Questions are piling up in my inbox, allow me to address a few here for the benefit of all.
“A retired financial friend recently told me that it is becoming less and less advisable to have GICs on accounts of $100,000+ in the same financial institution because the excess is not protected by deposit insurance. […]. I hold investments in GICs in a Desjardins-Caisse valued at more than $100,000. What do you think ? »

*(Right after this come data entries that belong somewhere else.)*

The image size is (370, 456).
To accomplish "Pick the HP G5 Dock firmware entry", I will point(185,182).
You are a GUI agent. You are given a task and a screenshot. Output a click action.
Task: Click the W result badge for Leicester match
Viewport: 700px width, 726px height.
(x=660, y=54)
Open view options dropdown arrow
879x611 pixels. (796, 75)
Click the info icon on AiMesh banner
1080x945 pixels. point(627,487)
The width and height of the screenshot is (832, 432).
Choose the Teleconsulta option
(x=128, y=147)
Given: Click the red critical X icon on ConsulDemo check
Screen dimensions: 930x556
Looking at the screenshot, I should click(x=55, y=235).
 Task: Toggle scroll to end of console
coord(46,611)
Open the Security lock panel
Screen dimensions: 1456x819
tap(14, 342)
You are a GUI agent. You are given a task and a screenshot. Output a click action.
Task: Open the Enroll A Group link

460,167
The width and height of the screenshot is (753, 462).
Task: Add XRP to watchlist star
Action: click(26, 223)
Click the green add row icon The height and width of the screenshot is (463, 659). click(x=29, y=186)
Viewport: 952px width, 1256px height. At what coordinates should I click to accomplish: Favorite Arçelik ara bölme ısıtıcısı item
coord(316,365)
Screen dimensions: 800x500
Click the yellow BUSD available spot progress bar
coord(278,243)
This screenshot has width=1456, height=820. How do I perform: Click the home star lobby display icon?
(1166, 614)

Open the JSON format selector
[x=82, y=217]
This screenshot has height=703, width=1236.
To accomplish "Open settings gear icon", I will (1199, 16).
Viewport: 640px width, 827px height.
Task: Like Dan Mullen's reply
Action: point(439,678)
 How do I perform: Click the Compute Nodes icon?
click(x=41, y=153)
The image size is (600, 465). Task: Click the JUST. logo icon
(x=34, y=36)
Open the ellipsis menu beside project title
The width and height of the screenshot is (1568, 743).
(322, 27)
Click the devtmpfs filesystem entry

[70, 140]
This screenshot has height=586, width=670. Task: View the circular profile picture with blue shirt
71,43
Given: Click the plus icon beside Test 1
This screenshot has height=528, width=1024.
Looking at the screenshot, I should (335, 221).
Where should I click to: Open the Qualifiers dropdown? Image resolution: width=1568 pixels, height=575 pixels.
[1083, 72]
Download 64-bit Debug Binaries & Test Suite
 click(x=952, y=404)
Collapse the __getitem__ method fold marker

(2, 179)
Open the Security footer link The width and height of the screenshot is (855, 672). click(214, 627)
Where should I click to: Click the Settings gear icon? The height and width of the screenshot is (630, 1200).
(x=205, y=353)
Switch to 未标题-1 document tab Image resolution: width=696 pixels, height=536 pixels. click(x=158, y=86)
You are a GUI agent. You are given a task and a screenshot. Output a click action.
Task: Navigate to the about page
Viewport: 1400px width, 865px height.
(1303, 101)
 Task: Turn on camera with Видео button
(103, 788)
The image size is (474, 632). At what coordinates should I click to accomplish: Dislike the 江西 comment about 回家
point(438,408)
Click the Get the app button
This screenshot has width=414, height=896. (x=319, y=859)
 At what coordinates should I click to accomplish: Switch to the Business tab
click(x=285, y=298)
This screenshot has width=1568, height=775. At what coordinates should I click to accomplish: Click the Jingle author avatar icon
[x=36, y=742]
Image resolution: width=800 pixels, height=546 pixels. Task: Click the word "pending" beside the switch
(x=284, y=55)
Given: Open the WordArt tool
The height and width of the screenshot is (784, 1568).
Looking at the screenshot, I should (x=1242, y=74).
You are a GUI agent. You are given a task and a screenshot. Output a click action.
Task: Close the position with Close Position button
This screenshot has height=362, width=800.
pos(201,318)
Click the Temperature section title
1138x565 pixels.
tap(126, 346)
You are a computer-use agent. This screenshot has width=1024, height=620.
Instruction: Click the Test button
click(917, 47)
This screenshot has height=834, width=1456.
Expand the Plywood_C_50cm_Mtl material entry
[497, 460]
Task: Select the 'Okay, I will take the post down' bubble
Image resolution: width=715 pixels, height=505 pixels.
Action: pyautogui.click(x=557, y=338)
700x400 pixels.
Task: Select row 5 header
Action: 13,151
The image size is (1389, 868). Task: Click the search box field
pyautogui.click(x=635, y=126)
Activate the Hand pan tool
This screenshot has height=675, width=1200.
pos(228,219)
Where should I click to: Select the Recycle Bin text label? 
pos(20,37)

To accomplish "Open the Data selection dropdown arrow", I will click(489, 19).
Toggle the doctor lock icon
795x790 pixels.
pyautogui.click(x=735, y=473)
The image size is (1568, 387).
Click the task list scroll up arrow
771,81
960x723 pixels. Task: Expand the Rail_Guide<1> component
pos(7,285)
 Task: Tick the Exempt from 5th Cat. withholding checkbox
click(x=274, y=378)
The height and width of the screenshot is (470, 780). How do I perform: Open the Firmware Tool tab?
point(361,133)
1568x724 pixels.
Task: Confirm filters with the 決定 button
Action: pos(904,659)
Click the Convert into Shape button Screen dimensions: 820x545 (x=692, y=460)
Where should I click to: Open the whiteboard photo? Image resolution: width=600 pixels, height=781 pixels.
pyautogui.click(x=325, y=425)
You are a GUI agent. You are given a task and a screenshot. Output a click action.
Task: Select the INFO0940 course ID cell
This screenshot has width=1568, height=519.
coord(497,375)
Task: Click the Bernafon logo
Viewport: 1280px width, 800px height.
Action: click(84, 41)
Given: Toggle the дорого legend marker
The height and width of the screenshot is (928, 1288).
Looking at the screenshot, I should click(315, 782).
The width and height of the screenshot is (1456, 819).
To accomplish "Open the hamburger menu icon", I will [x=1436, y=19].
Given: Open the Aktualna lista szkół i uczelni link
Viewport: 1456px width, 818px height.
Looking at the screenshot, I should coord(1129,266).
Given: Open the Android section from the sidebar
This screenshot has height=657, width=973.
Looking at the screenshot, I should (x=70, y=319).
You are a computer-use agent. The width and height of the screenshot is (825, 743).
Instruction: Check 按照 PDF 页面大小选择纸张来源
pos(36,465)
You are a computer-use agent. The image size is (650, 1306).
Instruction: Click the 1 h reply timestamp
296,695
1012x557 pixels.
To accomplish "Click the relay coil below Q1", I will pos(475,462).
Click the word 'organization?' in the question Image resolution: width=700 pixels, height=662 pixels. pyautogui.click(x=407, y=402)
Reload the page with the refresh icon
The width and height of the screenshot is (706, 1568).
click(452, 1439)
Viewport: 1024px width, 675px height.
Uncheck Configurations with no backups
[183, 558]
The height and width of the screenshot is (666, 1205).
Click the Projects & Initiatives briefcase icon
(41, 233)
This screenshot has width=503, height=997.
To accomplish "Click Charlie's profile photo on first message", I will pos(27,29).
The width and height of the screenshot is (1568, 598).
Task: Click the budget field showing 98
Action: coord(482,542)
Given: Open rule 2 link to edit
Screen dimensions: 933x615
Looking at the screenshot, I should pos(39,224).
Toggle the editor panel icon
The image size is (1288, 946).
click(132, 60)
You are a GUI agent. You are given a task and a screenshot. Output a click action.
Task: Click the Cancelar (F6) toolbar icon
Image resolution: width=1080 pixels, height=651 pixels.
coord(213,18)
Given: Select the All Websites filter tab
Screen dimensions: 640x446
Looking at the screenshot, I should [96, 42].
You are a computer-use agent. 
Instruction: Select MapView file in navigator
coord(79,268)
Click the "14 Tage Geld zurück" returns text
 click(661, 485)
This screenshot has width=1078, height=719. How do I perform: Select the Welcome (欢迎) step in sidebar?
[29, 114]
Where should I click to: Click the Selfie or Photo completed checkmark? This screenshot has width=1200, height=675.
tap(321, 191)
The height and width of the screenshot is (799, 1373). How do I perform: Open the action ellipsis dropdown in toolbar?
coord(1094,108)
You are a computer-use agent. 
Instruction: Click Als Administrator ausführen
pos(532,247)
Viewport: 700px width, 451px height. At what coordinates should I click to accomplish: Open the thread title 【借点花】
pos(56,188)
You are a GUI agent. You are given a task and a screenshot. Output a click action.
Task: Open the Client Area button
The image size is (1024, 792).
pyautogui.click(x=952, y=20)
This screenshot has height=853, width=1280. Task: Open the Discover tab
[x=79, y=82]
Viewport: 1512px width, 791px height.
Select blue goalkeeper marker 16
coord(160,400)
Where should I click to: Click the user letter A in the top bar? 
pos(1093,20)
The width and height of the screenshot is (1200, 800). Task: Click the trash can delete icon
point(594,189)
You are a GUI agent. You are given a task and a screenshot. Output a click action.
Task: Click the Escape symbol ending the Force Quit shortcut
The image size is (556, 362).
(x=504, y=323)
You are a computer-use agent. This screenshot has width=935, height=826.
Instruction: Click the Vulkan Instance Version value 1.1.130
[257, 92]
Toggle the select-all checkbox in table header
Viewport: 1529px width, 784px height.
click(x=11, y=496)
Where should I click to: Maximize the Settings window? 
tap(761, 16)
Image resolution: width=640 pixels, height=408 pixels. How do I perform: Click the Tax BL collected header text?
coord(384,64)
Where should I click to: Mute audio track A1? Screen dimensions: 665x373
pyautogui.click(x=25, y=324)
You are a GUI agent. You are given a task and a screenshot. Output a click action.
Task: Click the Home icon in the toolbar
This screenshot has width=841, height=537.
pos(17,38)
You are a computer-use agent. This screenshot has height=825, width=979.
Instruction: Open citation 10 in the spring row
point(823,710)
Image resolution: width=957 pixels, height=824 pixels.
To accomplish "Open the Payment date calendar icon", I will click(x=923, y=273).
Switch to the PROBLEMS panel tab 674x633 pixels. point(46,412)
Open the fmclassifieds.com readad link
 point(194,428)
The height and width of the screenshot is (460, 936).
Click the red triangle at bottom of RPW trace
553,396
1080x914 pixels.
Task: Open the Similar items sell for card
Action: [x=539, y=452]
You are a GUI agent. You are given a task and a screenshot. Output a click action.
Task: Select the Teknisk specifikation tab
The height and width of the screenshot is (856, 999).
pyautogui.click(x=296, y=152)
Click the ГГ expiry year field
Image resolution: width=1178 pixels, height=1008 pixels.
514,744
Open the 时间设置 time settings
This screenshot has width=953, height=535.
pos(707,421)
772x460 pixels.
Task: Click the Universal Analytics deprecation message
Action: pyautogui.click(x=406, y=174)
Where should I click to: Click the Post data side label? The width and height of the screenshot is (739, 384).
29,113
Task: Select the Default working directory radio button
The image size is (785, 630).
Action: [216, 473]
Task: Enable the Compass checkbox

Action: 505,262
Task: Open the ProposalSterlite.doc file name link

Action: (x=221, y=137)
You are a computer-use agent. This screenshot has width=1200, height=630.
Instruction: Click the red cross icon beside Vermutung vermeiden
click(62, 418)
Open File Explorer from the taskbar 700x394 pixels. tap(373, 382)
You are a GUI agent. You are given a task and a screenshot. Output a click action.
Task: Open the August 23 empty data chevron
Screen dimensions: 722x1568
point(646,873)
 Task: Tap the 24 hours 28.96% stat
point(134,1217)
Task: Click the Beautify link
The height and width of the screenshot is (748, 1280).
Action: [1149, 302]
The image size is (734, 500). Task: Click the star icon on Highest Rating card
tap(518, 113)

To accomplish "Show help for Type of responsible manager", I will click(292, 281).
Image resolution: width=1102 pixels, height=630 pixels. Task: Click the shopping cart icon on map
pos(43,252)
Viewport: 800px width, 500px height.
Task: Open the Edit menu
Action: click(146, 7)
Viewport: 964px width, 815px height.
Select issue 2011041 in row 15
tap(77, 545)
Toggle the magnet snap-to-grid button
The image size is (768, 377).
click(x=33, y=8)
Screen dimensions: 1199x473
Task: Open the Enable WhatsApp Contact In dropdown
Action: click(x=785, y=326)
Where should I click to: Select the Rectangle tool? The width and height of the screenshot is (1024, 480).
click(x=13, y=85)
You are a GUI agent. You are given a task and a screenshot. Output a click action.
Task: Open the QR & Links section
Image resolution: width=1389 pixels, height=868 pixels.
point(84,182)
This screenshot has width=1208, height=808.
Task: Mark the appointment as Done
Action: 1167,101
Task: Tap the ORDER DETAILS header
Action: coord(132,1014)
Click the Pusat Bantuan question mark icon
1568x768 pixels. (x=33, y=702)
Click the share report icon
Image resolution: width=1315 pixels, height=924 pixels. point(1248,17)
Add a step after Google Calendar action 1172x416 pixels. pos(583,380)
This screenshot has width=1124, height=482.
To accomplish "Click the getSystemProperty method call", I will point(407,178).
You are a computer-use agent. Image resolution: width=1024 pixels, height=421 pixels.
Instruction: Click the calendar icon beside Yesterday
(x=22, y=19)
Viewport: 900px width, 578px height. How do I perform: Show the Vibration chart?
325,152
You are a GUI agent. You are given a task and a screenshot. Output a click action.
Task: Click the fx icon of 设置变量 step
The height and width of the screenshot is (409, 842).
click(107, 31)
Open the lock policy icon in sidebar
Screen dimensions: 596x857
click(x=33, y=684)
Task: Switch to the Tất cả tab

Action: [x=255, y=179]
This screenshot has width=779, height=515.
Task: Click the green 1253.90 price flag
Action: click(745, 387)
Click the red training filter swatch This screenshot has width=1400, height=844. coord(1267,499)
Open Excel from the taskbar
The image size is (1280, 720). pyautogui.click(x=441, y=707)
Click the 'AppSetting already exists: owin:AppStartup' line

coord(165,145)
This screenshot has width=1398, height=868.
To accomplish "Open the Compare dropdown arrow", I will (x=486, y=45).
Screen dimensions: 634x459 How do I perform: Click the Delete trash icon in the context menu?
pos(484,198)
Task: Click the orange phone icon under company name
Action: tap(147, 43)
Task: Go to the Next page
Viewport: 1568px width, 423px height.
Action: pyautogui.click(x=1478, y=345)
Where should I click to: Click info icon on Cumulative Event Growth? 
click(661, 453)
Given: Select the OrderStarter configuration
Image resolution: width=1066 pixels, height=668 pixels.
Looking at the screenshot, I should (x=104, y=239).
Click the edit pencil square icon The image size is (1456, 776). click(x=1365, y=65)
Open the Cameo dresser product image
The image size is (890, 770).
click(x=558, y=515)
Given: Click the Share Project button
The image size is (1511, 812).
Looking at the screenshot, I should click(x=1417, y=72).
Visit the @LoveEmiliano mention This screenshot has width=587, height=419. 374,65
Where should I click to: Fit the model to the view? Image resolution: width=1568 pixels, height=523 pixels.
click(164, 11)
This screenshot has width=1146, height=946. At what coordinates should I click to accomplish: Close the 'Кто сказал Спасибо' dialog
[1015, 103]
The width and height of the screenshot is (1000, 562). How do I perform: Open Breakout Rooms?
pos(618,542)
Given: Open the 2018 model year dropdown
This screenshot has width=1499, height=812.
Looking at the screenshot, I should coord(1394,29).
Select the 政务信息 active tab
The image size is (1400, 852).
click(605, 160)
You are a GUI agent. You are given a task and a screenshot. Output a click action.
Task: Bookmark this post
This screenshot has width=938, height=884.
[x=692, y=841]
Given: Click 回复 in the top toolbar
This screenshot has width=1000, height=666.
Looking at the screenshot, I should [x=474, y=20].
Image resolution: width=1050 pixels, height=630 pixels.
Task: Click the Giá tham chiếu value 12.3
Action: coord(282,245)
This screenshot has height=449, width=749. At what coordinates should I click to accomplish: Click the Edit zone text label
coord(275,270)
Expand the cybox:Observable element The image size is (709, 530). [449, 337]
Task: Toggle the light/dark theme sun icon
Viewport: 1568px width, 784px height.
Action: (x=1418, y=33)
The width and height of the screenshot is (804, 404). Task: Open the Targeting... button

If there were a catastrophe so great that Desjardins could no longer honor its GICs, money would probably be the least of our worries. I would advise you to bet on gold, a garden, some chickens, barbed wire and a gun.
Distribute to several
Canada Deposit Insurance Corporation (CDIC) protects up to $100,000 in deposits or GICs per account type (TFSA, RRSP, RESP, etc.) and per financial institution. If the money is split equally between an RRSP and an unregistered account at the same bank, $200,000 is insured. If you fear the apocalypse, spread your holdings across multiple institutions to expand protection.
Note that CDIC coverage does not apply to mutual funds or stocks.
In my Saturday column, I reported on a retiree’s difficulties in getting her hands on Service Canada’s ISP-3041 form, which would allow her to reclaim her Guaranteed Income Supplement. I wrote: “Only the document does not exist in PDF format, it cannot be downloaded anywhere. »
Some thought that statement a challenge! Not a little proud they sent me the form in PDF format. In any case, it was the 2017 version hosted on the Quebec Center for Training in Taxation (CQFF) website.
The idea defended in the column was that we can easily access it on Service Canada’s website, not that we have to search the web.
Question from Chantal who has just inherited and is trying to invest her money wisely to preserve capital: “Can you explain to me the difference between a financial advisor, a wealth manager and a financial planner? »
“Financial Advisor” is not a recognized title, although I often use it as a general formula to designate an Expert (whom I previously designated by their proper title). “Money Manager” is also not an official term, but a marketing term used primarily by some financial services companies. It’s more “upscale” without actually being.
“Financial Planner,” on the other hand, is a recognized title. In order to be considered as such, you have to study, pass an exam, continue your education. The planner is a generalist. He often combines other titles, either representative of mutual fund dealers, which is required to offer mutual funds, or financial security advisor, which is required to offer insurance products.
The majority of them make their living from commissions from the sale of financial products, which allows them to offer their advice “for free”. Fees are rarer. Each formula has its advantages and disadvantages, but above all we must associate ourselves with a professional compatible with our values, our vision of life.
Chantal, you could invest your money in short-term guaranteed investment certificates (one year and two years), time to find a financial planner that you get along with.
flaws in the person
A question from Monique: “Did you work at Provigo’s parent company in Laval? I worked there for a few years and held various positions, including at Daniel Germain. I then made the payments. »
This colleague, did he wear a mascot uniform as part of his duties?
My photo in Le Journal isn’t the most similar, even my mother thinks I’m someone else.